Dabei wird nicht nur vom Alltag auf dem abgelegenen Hof erzählt, wo die Zeit stehengeblieben zu sein scheint und das Leben ein anderes ist als auf dem nahegelegenen Dorf. Der Erzähler – später wird deutlich, wer er ist – blickt in einem zweiten Erzählstrang zurück und berichtet vom Leben des Großvaters als Ingenieur, der sich im Krieg vor dem Wehrdienst versteckt hält und eine später erfolgreiche Erntemaschine baut, sowie vom Vater Max, der nach Jahren in England und Jahren als erfolgreicher Wissenschaftler, wieder nach Pildau zurückkehrt war. Nach und nach werden die besonderen Beziehungen der Pildauer aufgedeckt, ihre Erlebnisse und Erfahrungen, die sie gezeichnet haben – im guten wie im tragischen Sinne.

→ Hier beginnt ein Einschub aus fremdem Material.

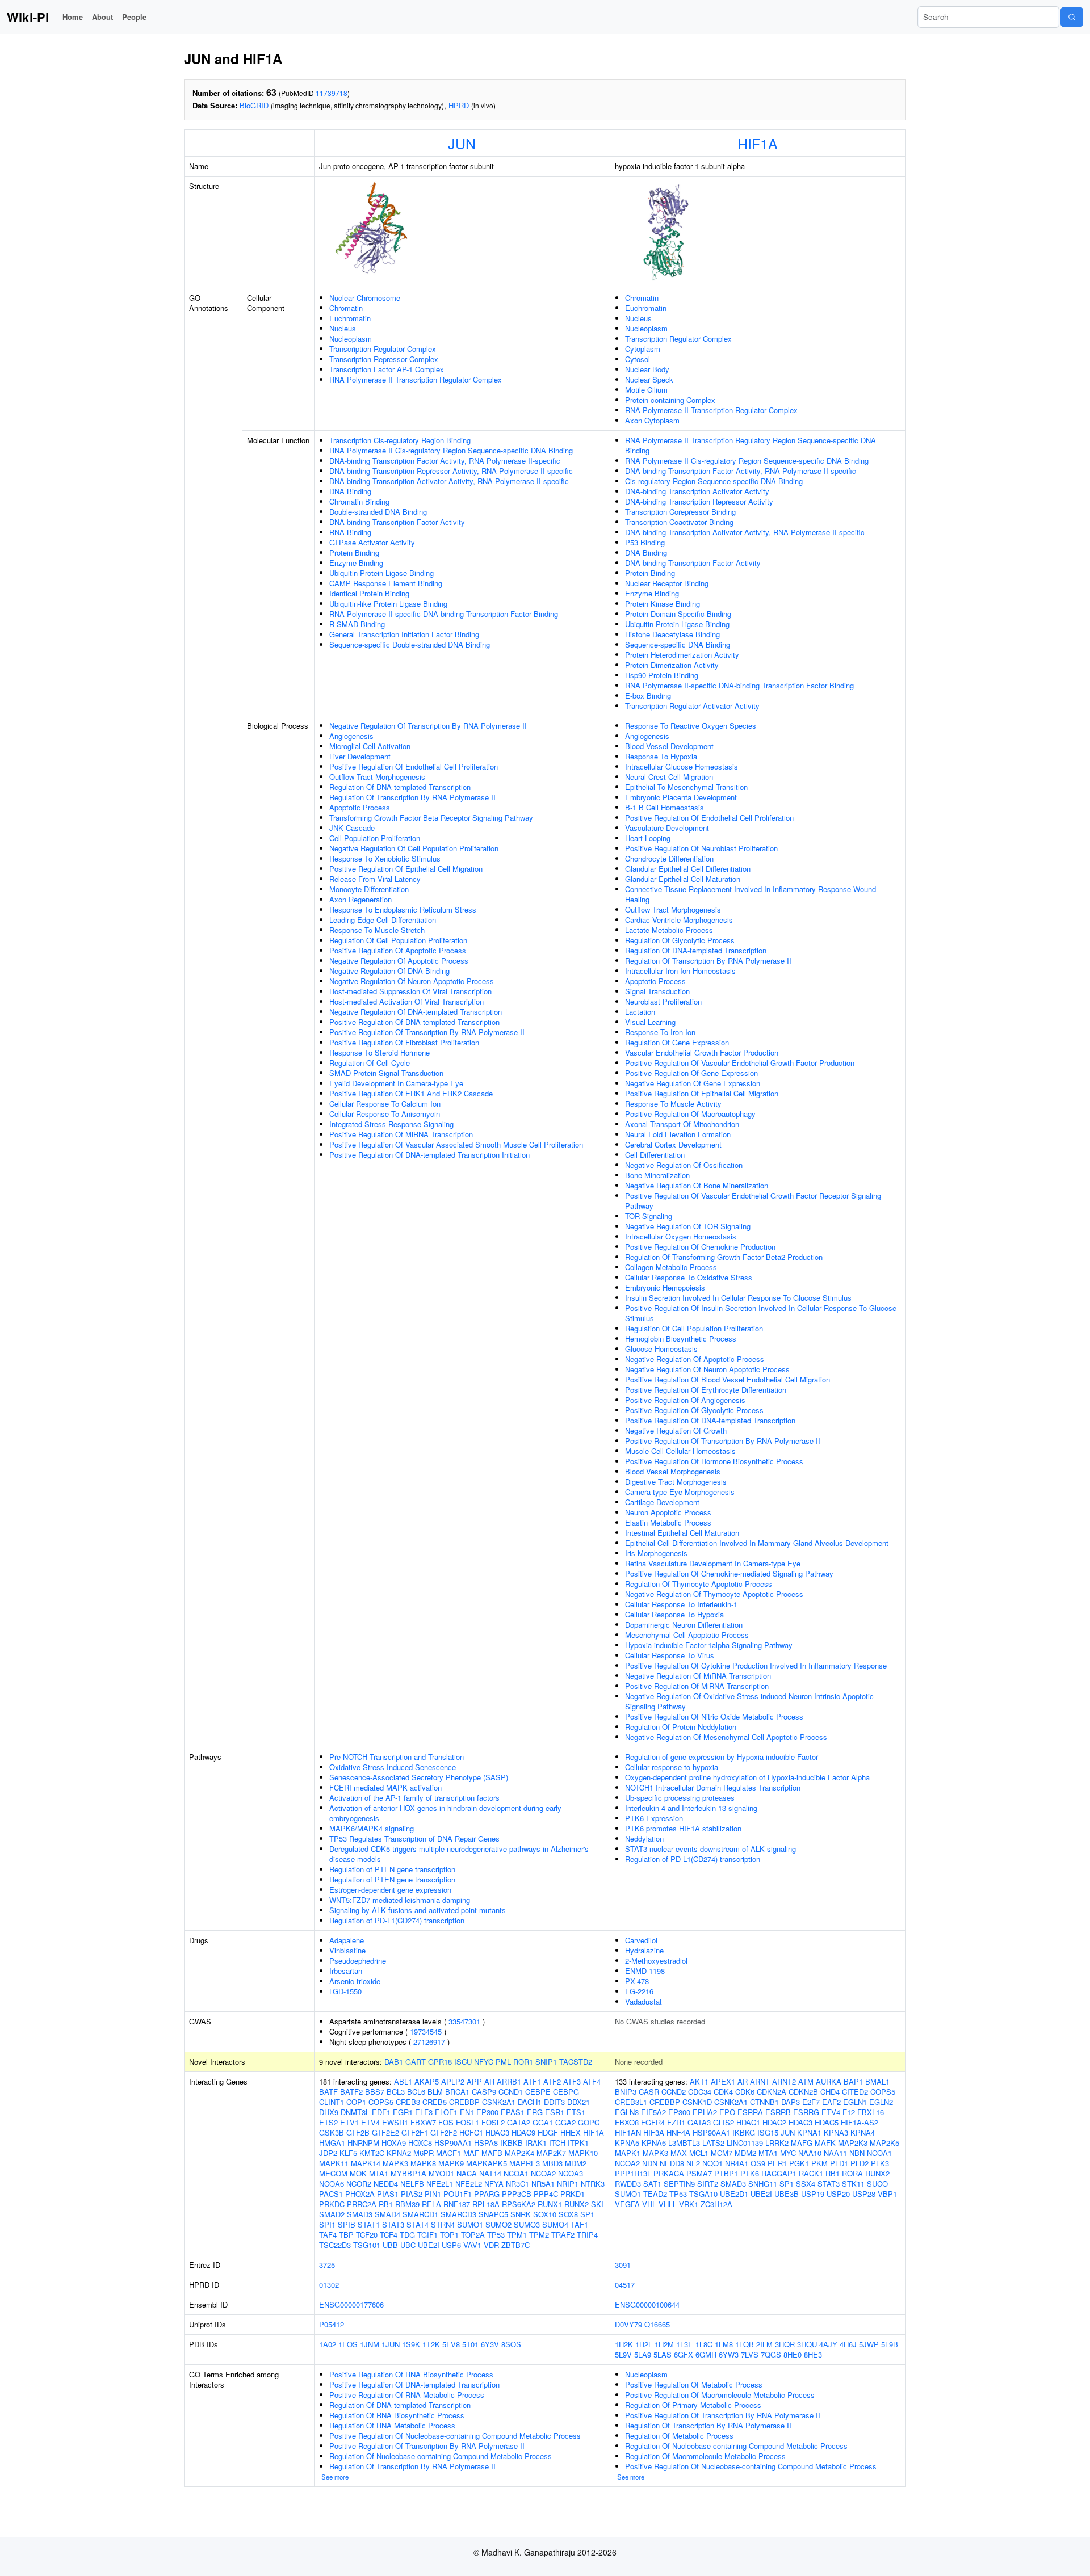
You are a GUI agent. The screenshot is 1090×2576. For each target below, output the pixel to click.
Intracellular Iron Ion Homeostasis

Denn Scharnigg, 1980 in München geboren und bereits mehrfach für seine Werke mit Preisen geehrt, schlägt nach der beschwingten und heiteren Stimmung, die zu Beginn ein wenig an ein heiteres Märchen erinnert und mitreißt, melancholische Töne an, die einen sehr berühren. Die Geschichten in der Geschichte erzählen von Abschied und Wiederbegegnung, von Krankheit und Tod, vom bitteren Los eines begabten Außenseiters, Fehlentscheidungen und von Zeiten, in denen der Mensch dem Lauf der Geschichte ausgeliefert ist, um später sein Leben wieder in die Hand zu nehmen, eigene Entscheidungen zu fällen. Das Heranwachsen Jaspers erinnert an den Lauf eines Entwicklungsromans. Für mehrere Jahre wird der Leser zum Begleiter des Jungen sowie des Mädchens Lada und erlebt die Rituale auf dem Hof, die sich am Tagesrhythmus und dem Lauf der Jahreszeiten orientieren.

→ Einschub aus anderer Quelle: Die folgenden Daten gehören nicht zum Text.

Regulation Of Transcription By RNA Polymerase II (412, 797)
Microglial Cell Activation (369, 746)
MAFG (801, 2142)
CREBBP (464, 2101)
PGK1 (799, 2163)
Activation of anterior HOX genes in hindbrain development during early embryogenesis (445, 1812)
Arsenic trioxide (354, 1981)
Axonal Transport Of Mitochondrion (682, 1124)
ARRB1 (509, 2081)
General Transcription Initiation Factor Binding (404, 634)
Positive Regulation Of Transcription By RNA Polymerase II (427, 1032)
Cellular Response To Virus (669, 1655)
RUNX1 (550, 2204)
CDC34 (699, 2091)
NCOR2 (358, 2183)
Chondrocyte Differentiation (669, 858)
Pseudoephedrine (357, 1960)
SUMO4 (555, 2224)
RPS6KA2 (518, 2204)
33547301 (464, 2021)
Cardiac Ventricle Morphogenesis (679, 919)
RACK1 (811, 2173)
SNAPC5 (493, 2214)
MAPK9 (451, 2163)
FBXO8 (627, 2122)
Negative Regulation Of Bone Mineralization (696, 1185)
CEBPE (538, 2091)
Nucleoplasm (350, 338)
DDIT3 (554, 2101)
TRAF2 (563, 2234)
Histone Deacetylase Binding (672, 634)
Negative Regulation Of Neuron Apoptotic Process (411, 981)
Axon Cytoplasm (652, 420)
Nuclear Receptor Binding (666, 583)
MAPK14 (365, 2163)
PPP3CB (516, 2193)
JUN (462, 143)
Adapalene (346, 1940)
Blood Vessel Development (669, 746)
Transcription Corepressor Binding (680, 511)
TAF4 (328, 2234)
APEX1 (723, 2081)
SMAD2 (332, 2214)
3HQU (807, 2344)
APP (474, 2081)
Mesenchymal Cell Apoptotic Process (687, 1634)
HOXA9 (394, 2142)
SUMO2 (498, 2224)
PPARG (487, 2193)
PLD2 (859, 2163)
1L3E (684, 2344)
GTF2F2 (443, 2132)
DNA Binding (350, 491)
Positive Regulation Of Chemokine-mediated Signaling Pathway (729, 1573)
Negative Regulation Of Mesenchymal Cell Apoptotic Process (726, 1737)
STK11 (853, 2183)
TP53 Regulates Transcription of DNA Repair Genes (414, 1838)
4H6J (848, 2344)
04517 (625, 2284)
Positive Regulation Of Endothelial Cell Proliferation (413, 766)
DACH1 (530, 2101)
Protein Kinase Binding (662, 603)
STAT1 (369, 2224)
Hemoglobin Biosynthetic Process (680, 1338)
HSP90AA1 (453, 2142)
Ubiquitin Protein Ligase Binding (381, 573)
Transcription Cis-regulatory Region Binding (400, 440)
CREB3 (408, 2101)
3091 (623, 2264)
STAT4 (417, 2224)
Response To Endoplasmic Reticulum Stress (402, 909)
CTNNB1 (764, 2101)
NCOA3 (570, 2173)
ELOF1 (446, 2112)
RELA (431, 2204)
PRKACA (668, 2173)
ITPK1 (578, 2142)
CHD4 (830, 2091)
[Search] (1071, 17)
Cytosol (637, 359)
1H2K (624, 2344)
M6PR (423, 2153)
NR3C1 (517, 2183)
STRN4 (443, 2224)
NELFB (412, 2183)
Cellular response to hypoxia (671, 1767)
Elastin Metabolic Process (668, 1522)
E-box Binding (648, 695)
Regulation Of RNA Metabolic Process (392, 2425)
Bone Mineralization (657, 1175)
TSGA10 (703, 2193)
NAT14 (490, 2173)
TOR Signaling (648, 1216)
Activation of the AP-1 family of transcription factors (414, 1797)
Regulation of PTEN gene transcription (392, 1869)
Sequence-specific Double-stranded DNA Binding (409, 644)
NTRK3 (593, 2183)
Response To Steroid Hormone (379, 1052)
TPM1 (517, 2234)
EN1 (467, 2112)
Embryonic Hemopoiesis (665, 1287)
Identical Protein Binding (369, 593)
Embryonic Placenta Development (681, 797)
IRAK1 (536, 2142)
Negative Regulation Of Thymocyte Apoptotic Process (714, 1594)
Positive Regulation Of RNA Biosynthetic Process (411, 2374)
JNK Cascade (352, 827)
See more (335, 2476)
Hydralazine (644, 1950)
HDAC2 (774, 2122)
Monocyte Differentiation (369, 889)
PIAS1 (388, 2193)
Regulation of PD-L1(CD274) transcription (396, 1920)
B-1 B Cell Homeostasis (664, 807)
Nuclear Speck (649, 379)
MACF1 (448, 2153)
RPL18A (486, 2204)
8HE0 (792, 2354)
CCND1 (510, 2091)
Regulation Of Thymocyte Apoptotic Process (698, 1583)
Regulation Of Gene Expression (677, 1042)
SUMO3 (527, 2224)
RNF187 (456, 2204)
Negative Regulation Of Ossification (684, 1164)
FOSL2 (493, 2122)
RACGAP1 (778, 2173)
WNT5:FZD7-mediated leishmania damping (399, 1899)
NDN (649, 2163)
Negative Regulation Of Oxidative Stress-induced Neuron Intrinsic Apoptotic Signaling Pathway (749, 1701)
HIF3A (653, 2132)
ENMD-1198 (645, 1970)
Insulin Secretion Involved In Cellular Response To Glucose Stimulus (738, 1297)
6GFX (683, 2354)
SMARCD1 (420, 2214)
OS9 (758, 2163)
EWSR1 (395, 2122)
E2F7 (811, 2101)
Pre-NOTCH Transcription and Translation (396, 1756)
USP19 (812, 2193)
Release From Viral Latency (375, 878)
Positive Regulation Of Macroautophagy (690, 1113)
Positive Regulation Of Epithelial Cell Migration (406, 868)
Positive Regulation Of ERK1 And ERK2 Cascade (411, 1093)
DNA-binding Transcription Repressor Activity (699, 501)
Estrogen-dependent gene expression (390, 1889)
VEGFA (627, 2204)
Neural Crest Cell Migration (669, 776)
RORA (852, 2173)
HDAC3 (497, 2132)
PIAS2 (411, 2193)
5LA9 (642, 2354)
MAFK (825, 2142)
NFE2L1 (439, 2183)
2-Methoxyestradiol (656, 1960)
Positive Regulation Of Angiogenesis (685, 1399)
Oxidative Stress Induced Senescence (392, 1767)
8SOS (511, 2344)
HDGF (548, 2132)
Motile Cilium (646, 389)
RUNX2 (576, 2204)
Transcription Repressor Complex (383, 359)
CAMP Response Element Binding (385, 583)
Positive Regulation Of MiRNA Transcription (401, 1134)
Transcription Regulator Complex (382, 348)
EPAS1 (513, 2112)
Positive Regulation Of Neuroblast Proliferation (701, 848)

Wie der Autor diesen magischen Ort voller Bücher und Geschichten und seine besonderen Bewohner voller Poesie gestaltet und zum Leben erweckt, verblüfft und nimmt den Leser von der ersten bis zur letzten Seite für diesen bezaubernden und ungewöhnlichen Roman ein. Vor allem die Warmherzigkeit und Hingabe zu seinen Geschöpfen und ihren Lebensgeschichten ist eine kostbare literarische Erfahrung, die man sehr selten macht. Bei jeder dramatischen Wendung möchte man deshalb den Autor bei den Schultern packen und kräftig durchrütteln, weil die traurigsten Szenen zu sehr schmerzen. Man leidet mit, weil man zu einem Teil dieses Pildauer Universums wird, nahezu so, als ob man Zuhörer der Guten-Morgen-Geschichte wird oder auch mal den Großvater im Garten hilft. Am Ende kommt der große Paukenschlag, der einen heftig mitnimmt, weil die Familie zu einem Teil von einem selbst geworden ist.
Der Roman „Vorläufige Chronik des Himmels über Pildau“ von Max Scharnigg erschien im Heyne Verlag.